Regular vs irregular results:

https://preview.redd.it/rnei2lv5nhxb1.png?width=775&format=png&auto=webp&s=1e7b77cda38c40e6033ad93656853cd73be02362

Some thoughts:

The points covered here reminds me of the Skill-Mix paper from researchers at Google DeepMind and Princeton, where they found a discrepancy between popular benchmarks and their own evaluation.

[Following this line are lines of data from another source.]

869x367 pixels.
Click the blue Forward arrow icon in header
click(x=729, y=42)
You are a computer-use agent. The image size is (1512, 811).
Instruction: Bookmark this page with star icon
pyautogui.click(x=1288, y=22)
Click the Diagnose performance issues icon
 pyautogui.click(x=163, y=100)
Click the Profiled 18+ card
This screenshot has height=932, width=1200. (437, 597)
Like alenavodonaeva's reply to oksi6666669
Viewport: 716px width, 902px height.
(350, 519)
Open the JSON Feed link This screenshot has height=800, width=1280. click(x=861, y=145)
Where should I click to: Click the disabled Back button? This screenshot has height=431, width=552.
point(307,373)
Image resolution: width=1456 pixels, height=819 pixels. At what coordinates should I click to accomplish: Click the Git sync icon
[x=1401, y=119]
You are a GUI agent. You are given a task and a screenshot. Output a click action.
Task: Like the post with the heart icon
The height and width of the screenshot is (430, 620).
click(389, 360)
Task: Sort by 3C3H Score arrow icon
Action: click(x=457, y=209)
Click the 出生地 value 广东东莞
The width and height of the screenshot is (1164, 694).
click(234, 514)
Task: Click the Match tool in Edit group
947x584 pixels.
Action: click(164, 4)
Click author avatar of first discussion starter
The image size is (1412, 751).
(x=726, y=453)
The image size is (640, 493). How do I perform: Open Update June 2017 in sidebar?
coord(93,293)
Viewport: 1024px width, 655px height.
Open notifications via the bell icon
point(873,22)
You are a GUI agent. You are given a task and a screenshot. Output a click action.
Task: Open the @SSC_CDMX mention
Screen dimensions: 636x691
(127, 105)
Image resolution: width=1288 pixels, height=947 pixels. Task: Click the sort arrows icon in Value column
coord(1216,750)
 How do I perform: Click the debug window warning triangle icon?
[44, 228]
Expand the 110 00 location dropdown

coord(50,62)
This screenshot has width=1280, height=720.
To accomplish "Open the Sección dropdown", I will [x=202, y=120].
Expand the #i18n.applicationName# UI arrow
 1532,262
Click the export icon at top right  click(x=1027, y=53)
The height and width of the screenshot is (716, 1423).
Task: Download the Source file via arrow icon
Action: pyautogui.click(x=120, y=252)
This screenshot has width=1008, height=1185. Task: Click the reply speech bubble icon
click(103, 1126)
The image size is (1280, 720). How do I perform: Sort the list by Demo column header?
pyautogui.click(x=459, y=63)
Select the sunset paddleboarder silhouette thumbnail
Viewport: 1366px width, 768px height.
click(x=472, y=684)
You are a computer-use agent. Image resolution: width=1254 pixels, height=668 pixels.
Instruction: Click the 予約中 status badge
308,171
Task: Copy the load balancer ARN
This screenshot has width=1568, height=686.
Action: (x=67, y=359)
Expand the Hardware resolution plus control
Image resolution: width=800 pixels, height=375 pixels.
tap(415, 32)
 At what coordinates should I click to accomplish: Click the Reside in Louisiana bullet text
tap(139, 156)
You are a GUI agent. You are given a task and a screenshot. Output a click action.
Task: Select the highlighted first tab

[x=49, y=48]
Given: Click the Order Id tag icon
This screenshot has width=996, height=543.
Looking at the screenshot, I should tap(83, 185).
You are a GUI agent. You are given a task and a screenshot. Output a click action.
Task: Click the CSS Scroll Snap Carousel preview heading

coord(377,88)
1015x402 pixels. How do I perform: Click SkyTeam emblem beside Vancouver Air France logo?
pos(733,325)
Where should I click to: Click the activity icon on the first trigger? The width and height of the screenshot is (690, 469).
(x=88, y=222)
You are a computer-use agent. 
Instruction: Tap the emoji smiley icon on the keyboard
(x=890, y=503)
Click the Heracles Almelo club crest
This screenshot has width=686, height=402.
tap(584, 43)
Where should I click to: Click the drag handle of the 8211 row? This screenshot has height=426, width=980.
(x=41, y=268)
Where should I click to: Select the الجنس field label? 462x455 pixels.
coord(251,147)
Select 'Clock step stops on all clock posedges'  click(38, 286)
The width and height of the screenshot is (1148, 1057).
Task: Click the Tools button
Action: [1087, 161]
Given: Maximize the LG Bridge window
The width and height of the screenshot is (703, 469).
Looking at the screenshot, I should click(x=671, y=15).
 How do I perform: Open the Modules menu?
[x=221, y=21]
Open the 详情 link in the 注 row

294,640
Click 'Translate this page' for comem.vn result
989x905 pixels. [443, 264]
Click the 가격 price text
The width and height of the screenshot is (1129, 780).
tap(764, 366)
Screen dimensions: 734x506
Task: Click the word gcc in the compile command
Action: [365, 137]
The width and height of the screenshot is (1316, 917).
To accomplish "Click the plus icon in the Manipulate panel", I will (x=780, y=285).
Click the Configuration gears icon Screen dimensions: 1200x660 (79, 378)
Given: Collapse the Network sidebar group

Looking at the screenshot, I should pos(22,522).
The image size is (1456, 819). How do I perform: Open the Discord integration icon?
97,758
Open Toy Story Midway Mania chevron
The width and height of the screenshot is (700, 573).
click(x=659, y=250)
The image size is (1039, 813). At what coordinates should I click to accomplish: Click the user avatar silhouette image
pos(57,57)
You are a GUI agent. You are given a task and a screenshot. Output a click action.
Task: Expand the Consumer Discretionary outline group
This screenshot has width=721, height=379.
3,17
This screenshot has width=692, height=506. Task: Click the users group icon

https://arxiv.org/abs/2310.17567

A variant of the contamination issue is “cramming for the leaderboard.” It is possible to deliberately train a model on data similar to those used in the leaderboard evaluations. Such datasets are easy to generate from a small number of examples using existing strong model. If “cramming” happens during pre-training, it becomes hard to detect.

Several open models show signs of being over-trained for leaderboards at the expense of general-purpose language capabilities (“cramming”).

Falcon-180B-Chat and Tigerbot-70B-Chat rank higher than LLaMA-2-70B-Chat on Open LLM Leaderboard, but performs worse on SKILL-MIX for both GPT-4 and LLaMA-2 grading. Tigerbot-70B-Chat performs even worse than LLaMA-2-13B-Chat.

Qwen-14B-Chat outperforms LLaMA-2-70B-Chat on MMLU, HumanEval and GSM8K (Cobbe et al., 2021), but performs worse than LLaMA-2-70B-Chat for k = 2, 3, 4 with both GPT-4 and LLaMA-2 grading.

Mistral-7B-v0.1 outperforms LLaMA-2 13B on all benchmarks that the Mistral AI team tested. Mistral-7B-Instruct-v0.1 (the model after instruction tuning) outperforms LLaMA-2-13B-Chat on MT-Bench (Zheng et al., 2023). Yet, the situation is reversed on SKILL-MIX.

Textbooks are all you need? More like pretraining on the test set is all you need.